The candle shape is a bit of a shooting star, and as a result it looks as if the 1.3150 level should offer resistance in the near-term. The bottom is held up by the 1.28 level below, and because of this I think this pair will continue to be a short-term trader’s kind of market. This market should continue to be one that we will have to trade on a short-term chart, and taking profits quickly.
The proceeding candle to the Friday session was a hammer, so this suggests that we will continue to see consolidation for a while. The area down to the 1.28 level is very clogged with noise, and as a result this pair will struggle to gain traction until we get some kind of catalyst to move this market.
Catalysts?
One of the biggest catalysts for this pair to move this week will be the Italian Parliament.
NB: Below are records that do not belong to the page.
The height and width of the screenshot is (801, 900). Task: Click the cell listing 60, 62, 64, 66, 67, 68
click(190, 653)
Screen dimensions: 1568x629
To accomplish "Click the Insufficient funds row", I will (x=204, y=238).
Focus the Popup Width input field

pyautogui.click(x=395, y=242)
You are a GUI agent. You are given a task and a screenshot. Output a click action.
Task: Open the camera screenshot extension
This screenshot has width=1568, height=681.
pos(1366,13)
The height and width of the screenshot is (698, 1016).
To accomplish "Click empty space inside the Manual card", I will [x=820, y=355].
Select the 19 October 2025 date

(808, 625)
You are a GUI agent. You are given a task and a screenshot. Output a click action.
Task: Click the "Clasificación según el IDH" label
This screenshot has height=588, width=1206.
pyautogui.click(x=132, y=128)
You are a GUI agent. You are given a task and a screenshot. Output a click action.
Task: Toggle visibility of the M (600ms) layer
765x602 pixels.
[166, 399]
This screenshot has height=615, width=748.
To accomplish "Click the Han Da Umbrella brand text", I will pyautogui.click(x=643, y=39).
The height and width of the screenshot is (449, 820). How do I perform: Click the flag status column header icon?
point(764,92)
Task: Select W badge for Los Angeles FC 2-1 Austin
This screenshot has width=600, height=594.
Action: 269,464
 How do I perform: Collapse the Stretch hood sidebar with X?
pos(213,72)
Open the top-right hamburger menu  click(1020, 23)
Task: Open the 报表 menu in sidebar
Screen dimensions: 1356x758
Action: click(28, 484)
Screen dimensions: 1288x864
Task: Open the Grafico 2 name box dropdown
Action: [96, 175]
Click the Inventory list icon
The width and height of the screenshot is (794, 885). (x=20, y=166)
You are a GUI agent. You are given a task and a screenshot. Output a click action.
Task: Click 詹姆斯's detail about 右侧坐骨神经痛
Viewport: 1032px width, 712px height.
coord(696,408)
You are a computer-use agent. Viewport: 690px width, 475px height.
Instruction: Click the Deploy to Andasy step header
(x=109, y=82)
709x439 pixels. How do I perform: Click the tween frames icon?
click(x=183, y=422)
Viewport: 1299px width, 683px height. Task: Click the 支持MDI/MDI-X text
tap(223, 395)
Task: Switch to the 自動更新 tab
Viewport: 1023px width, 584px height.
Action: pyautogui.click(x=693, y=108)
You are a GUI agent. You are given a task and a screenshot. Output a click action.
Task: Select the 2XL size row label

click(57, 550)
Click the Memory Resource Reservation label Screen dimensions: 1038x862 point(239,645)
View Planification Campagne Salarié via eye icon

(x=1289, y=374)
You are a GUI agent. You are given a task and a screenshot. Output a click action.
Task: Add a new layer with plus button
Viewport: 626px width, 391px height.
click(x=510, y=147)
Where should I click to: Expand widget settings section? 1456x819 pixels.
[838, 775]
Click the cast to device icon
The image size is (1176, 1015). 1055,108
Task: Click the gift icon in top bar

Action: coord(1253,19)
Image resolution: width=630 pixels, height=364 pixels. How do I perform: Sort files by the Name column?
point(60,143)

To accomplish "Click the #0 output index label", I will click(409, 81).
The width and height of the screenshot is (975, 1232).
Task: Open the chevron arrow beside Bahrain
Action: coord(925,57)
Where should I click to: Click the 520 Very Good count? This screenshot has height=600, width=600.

They are trying to come together and form a coalition government, in order to move forward. If not, they will have another election, which of course is the expected result. If the Italians do come together, this market could take off suddenly – ignoring a lot of resistance.
However, there is also the FMOC meeting this week, and there is a chance that the statement on Wednesday could move the markets. Essentially, anything that even suggests that the Federal Reserve is coming close to cutting off some of the easy monetary policy, we could see a strong move to the US dollar. This would not only move this pair lower, but would move the US dollar higher against almost everything. With that being the case, we don’t expect anything like this, and because of this I think that this market will continue to be choppy over the next several sessions.